== Segment start ==
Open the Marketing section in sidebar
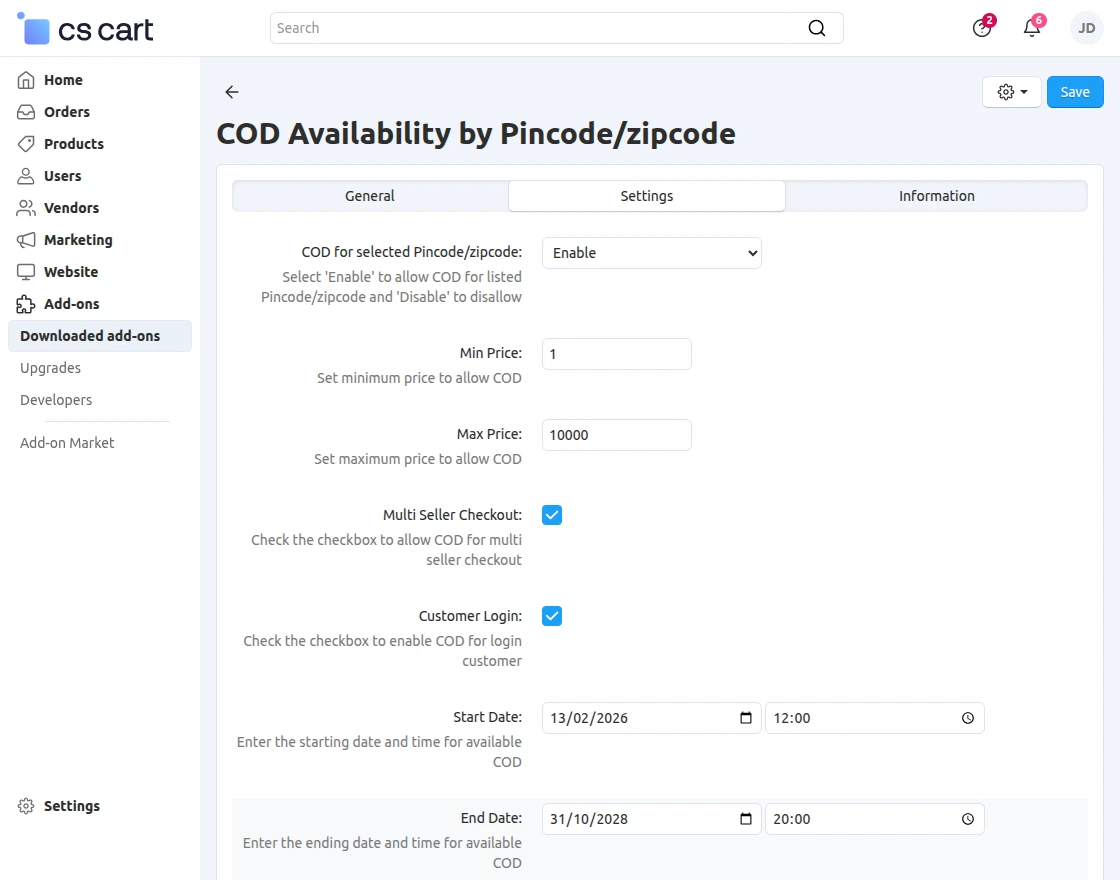 tap(78, 240)
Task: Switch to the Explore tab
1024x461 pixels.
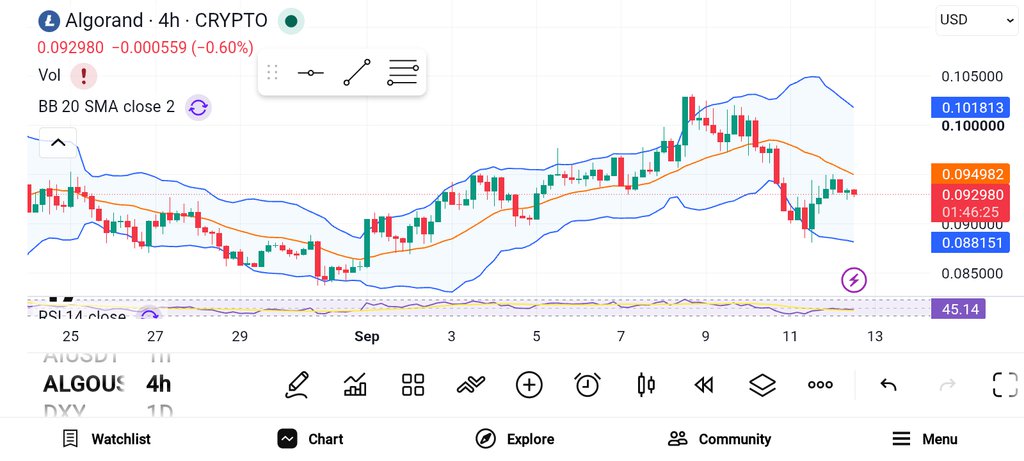Action: tap(515, 439)
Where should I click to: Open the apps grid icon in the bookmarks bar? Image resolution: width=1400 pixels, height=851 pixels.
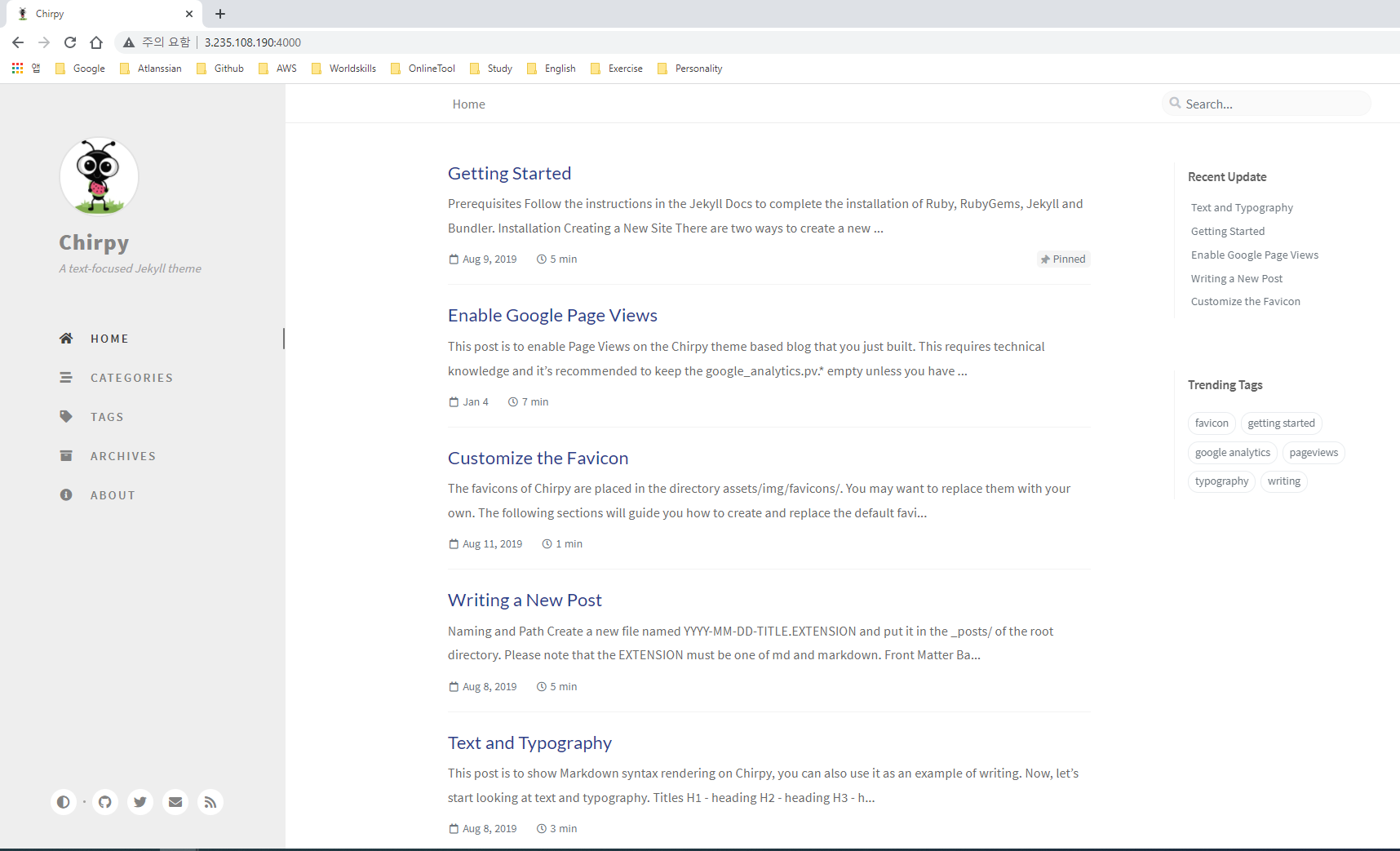(x=17, y=69)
== Segment end ==
-- WHAT YOU SHOULD DO --
Your task is an exact printout of the records above, with no pictures.

-- EXERCISE OUTPUT --
Open the Marketing section in sidebar
 tap(78, 240)
Task: Switch to the Explore tab
1024x461 pixels.
Action: tap(515, 439)
Where should I click to: Open the apps grid icon in the bookmarks bar? Image resolution: width=1400 pixels, height=851 pixels.
(x=17, y=69)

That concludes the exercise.